=== SOURCE RECORDS ===

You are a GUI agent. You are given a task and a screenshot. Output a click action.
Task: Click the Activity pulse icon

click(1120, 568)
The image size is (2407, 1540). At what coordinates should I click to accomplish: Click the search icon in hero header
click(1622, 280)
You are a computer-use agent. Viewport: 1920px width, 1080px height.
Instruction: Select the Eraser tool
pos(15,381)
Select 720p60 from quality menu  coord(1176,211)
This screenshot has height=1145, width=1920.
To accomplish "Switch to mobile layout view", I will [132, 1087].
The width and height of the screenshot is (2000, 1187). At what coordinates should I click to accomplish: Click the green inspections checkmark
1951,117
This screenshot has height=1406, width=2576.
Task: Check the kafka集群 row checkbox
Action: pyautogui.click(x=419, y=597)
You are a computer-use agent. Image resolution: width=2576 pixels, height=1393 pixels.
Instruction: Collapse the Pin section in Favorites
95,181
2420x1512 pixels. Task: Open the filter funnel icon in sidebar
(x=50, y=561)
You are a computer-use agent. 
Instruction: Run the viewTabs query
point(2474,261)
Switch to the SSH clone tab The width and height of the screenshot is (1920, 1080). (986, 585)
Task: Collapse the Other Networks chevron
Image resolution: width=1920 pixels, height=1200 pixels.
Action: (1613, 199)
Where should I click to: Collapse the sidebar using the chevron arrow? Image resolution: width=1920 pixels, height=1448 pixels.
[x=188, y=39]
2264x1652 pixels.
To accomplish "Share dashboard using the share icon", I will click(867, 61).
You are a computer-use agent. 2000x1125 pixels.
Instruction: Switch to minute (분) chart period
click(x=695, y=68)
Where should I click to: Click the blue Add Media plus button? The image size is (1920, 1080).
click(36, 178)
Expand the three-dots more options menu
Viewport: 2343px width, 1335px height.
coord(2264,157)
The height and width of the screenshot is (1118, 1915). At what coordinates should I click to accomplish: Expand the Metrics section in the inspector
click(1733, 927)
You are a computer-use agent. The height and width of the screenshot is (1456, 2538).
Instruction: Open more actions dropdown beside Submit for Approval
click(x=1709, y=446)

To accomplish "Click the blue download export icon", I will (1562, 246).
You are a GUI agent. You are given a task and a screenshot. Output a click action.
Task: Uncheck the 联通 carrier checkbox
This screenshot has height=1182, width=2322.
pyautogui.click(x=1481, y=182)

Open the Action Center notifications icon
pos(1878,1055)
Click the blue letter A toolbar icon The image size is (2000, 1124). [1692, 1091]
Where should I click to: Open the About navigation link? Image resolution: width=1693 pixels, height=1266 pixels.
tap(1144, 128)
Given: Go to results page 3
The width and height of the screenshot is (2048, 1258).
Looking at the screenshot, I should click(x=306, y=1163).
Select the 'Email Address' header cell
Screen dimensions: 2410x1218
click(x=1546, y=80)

===

REQUIRED WORK →
Please return the whole listing, line for line, exactly.

RESPONSE TO THIS EXERCISE →
You are a GUI agent. You are given a task and a screenshot. Output a click action.
Task: Click the Activity pulse icon

click(1120, 568)
The image size is (2407, 1540). At what coordinates should I click to accomplish: Click the search icon in hero header
click(1622, 280)
You are a computer-use agent. Viewport: 1920px width, 1080px height.
Instruction: Select the Eraser tool
pos(15,381)
Select 720p60 from quality menu  coord(1176,211)
This screenshot has height=1145, width=1920.
To accomplish "Switch to mobile layout view", I will [132, 1087].
The width and height of the screenshot is (2000, 1187). At what coordinates should I click to accomplish: Click the green inspections checkmark
1951,117
This screenshot has height=1406, width=2576.
Task: Check the kafka集群 row checkbox
Action: pyautogui.click(x=419, y=597)
You are a computer-use agent. Image resolution: width=2576 pixels, height=1393 pixels.
Instruction: Collapse the Pin section in Favorites
95,181
2420x1512 pixels. Task: Open the filter funnel icon in sidebar
(x=50, y=561)
You are a computer-use agent. 
Instruction: Run the viewTabs query
point(2474,261)
Switch to the SSH clone tab The width and height of the screenshot is (1920, 1080). (986, 585)
Task: Collapse the Other Networks chevron
Image resolution: width=1920 pixels, height=1200 pixels.
Action: (1613, 199)
Where should I click to: Collapse the sidebar using the chevron arrow? Image resolution: width=1920 pixels, height=1448 pixels.
[x=188, y=39]
2264x1652 pixels.
To accomplish "Share dashboard using the share icon", I will click(867, 61).
You are a computer-use agent. 2000x1125 pixels.
Instruction: Switch to minute (분) chart period
click(x=695, y=68)
Where should I click to: Click the blue Add Media plus button? The image size is (1920, 1080).
click(36, 178)
Expand the three-dots more options menu
Viewport: 2343px width, 1335px height.
coord(2264,157)
The height and width of the screenshot is (1118, 1915). At what coordinates should I click to accomplish: Expand the Metrics section in the inspector
click(1733, 927)
You are a computer-use agent. The height and width of the screenshot is (1456, 2538).
Instruction: Open more actions dropdown beside Submit for Approval
click(x=1709, y=446)

To accomplish "Click the blue download export icon", I will (1562, 246).
You are a GUI agent. You are given a task and a screenshot. Output a click action.
Task: Uncheck the 联通 carrier checkbox
This screenshot has height=1182, width=2322.
pyautogui.click(x=1481, y=182)

Open the Action Center notifications icon
pos(1878,1055)
Click the blue letter A toolbar icon The image size is (2000, 1124). [1692, 1091]
Where should I click to: Open the About navigation link? Image resolution: width=1693 pixels, height=1266 pixels.
tap(1144, 128)
Given: Go to results page 3
The width and height of the screenshot is (2048, 1258).
Looking at the screenshot, I should click(x=306, y=1163).
Select the 'Email Address' header cell
Screen dimensions: 2410x1218
click(x=1546, y=80)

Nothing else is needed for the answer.